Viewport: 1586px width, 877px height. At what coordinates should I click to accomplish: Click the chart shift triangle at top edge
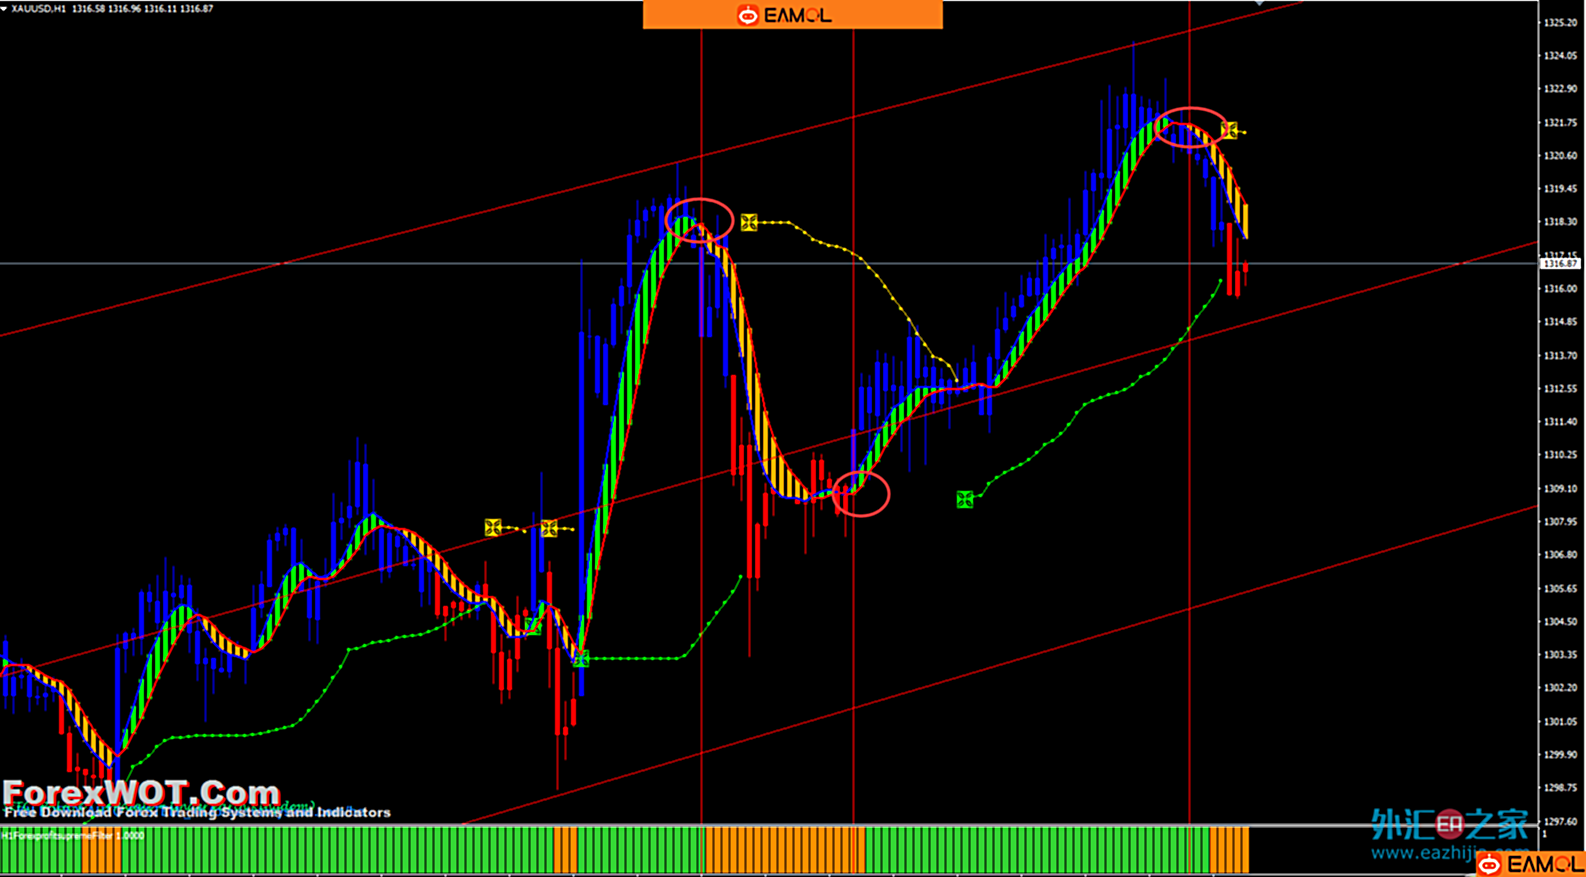click(x=1259, y=4)
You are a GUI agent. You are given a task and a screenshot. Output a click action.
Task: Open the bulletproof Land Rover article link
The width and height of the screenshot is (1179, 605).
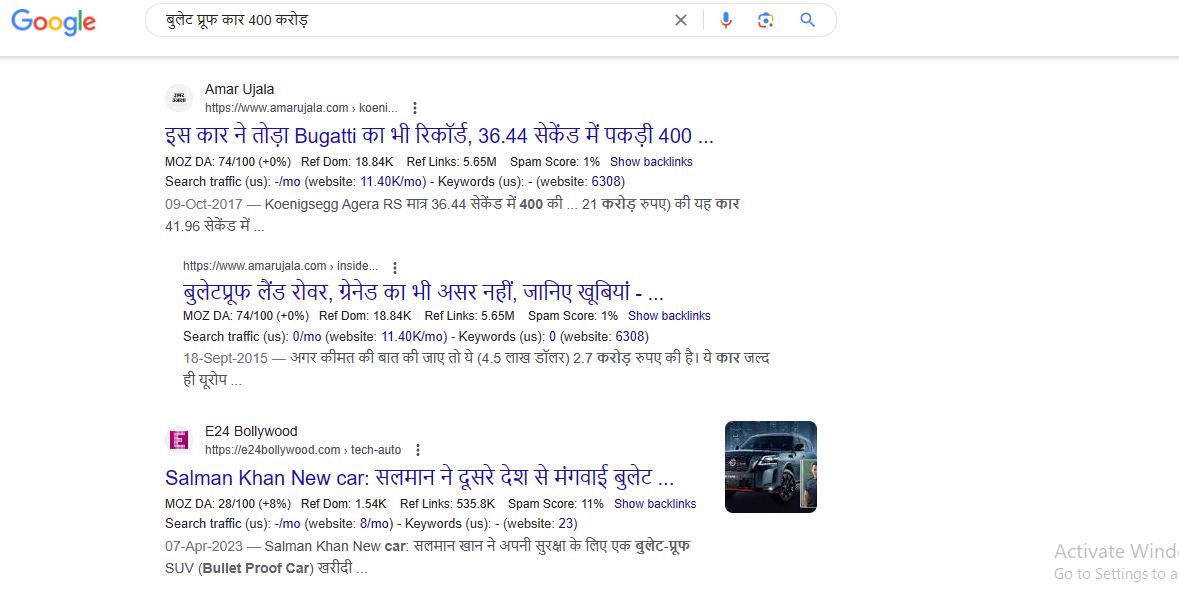[x=423, y=293]
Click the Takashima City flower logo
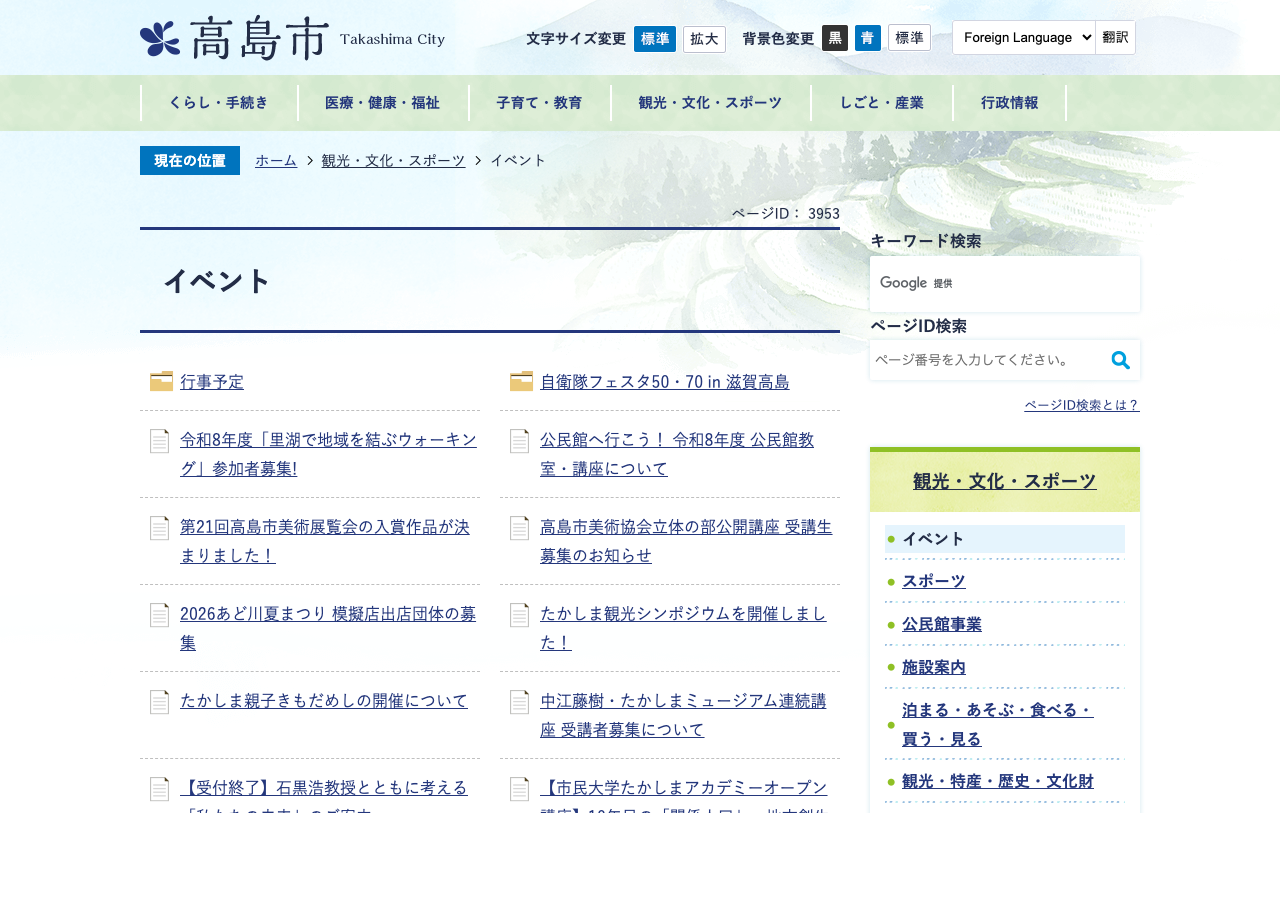1280x900 pixels. pyautogui.click(x=160, y=39)
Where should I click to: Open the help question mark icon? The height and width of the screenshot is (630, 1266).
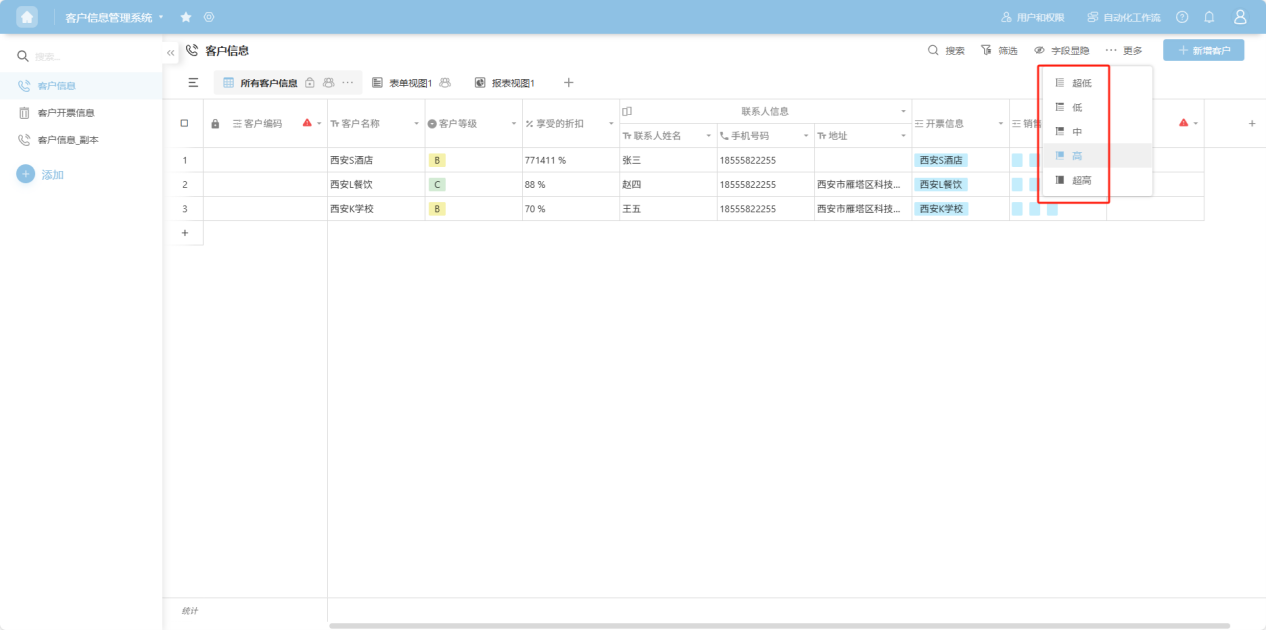click(1182, 17)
_ _ _ _ _
- **Instructions for the task**: All of the records above must be copied exactly, except for the pictures.

- **Task answer**:
Viewport: 1586px width, 877px height. At what coordinates should I click to accomplish: Click the chart shift triangle at top edge
click(x=1259, y=4)
You are a GUI agent. You are given a task and a screenshot. Output a click action.
Task: Open the bulletproof Land Rover article link
The width and height of the screenshot is (1179, 605).
[x=423, y=293]
Click the Takashima City flower logo
1280x900 pixels. pyautogui.click(x=160, y=39)
Where should I click to: Open the help question mark icon? The height and width of the screenshot is (630, 1266).
click(1182, 17)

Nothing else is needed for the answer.